Tutti i cine-sprechi: i film desaparecidos finanziati dallo Stato

Un libro di Cinecittà Holding riapre il delicato capitolo delle pellicole sovvenzionate come «articolo 28» tra il 1966 e il ’94

Michele Anselmi

da Roma

D'accordo, Notte prima degli esami è un caso virtuoso. Finanziato dallo Stato per 800mila euro, l'amabile esordio di Brizzi ha raggiunto al box-office quota 7 milioni e mezzo, e non è finita. Ma, appunto, è raro che vada così bene. Basta dare, in materia di finanziamenti al cinema «di interesse culturale nazionale», uno sguardo all'ultimo decennio: tranne lodevoli eccezioni, non si contano sprechi, favoritismi e furbizie. Non che prima del 1994, quando venne ritoccata la legge, le cose andassero meglio. Anzi. Un volume di seicento pagine edito da Cinecittà Holding rifà ora la storia del mitico/famigerato Articolo 28, ovvero di tutti quei film «ispirati a finalità artistiche e culturali» che, tra il 1966 e il '94, vennero finanziati dallo Stato in base a una formula produttiva di tipo cooperativistico. Ricordate? Lo Stato, attraverso una apposita sezione creditizia della Bnl, contribuiva alla fattura di quei film con prestiti pari al 30 per cento «del costo di produzione accertato». Solo che negli anni il sistema degenerò: sicché produttori scaltri o disinvolti riuscirono a lucrare su quelle somme pubbliche, specie sul versante delle opere prime. Risultato? Il laboratorio di ricerca e sperimentazione voluto dai padri della legge 1213 - al quale pure attinsero il Bertolucci di Partner, il Salvatores di Marrakech Express, l'Archibugi di Mignon è partita, il Rubini di La stazione, per dirne alcuni bravi - si trasformò via via in una classica storia all'italiana: fatta di mutui mai estinti, di diritti smarriti, di film mai usciti, di cortesie politiche, di fatture balorde.
Alcuni dati, per dare l'idea della posta in gioco. Dei 484 titoli censiti (di altri 24 non risultano addirittura «evidenze»), solo 44 appaiono in regola, nel senso che i produttori, alla scadenza, hanno restituito «con mezzi propri» le somme ricevute. Tra questi, Allonsanfan dei Taviani, Ecce bombo di Moretti, Una gita scolastica di Avati. E gli altri? Be', 346, non potendo saldare il debito grazie ai magri incassi e alla scarsa solvibilità dei produttori, sono stati acquisiti dallo Stato. Il quale, pur entrando materialmente in possesso dei negativi, nella maggior parte dei casi non ha saputo trarne profitti; anche perché nel frattempo molti di quei produttori insolventi continuavano a venderne i diritti per usi televisivi.
Per recuperare risorse, era nata Cinecittà Diritti, pilotata dall'avvocato Michele Lo Foco, che ha organizzato la ricerca.

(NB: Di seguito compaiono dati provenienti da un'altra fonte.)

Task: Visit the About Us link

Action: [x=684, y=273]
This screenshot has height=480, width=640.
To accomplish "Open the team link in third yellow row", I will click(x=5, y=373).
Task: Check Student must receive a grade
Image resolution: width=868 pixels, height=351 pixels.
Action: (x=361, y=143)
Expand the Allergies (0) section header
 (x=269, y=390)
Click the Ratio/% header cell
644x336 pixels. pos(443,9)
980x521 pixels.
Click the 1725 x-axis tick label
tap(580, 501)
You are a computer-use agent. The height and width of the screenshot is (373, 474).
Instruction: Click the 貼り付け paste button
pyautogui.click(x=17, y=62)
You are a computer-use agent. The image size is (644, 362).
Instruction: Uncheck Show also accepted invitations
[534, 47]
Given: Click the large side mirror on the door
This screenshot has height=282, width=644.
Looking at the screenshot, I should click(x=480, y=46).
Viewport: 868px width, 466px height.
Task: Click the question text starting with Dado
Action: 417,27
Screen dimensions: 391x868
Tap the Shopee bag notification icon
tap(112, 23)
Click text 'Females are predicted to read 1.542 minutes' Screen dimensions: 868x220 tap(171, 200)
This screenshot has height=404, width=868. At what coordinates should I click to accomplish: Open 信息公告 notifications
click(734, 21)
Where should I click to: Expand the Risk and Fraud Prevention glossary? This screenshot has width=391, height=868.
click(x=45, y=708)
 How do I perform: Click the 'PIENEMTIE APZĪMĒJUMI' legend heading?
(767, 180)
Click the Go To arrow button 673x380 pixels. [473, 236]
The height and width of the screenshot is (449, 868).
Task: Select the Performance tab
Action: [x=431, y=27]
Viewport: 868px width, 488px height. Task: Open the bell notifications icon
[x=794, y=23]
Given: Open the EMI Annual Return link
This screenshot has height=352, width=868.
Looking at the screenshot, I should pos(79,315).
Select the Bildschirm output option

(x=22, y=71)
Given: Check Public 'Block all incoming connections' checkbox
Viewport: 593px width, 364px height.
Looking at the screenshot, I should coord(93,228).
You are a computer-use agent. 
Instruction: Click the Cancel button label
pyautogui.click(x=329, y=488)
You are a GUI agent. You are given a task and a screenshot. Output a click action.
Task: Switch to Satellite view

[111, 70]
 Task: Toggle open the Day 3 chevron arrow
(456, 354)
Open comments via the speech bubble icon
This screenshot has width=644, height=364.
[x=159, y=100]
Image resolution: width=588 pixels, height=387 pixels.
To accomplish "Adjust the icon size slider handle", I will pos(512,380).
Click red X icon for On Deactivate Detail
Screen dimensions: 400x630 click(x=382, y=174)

Ma nel frattempo sono cambiati i vertici di Cinecittà Holding, la società è stata riassorbita e il librone in questione giace in qualche stanza da dicembre, stampato in 2000 copie, mai presentato alla stampa. Peccato, perché lo stesso direttore generale di Cinecittà Holding, Alessandro Usai, ne parla nella prefazione come «di un volume in qualche modo rivoluzionario, sebbene semplice ed essenziale, che consente una ricognizione informativa finalmente completa sulle sorti dei film finanziati dallo Stato». Sorti strane, invero. Lo Foco sostiene che almeno 3 milioni e mezzo di euro potrebbero essere recuperati in forma di diritti da quella massa di film rimasti in una sorta di purgatorio informativo dopo indagini e rinvii a giudizio. Naturalmente è facile ironizzare sul terrificante Cattive ragazze girato nel 1992 da Marina Ripa di Meana, uno stracult in stile Marco Giusti; o su titoli sconosciuti anche ai più incalliti filmofagi come Gli argonauti del Pacifico e Il dottor Follia di Giampaolo Santini, destinatario di ben 7 finanziamenti. Però poi scopri che 84 di quei film «non risultano distribuiti» in nessun modo, che 12 vengono considerate dalla Bnl «operazione passata a perdite», che 13 «risultano essere stati alienati direttamente da Bnl a terzi acquirenti», che ben 198 «risultano trasmessi nelle tv free», presumibilmente senza proventi per lo Stato.


Gaetano Blandini, responsabile della Direzione cinema al ministero, nota ragionevolmente a pagina 9 che «l'ottimismo dei padri dell'Articolo 28 ha dovuto fare i conti in seguito con una cultura dell'assistenzialismo difficile da sconfiggere». Anche per questo il volume, comunque si giudichi la formulazione delle voci, merita attenzione. A quando una presentazione ufficiale?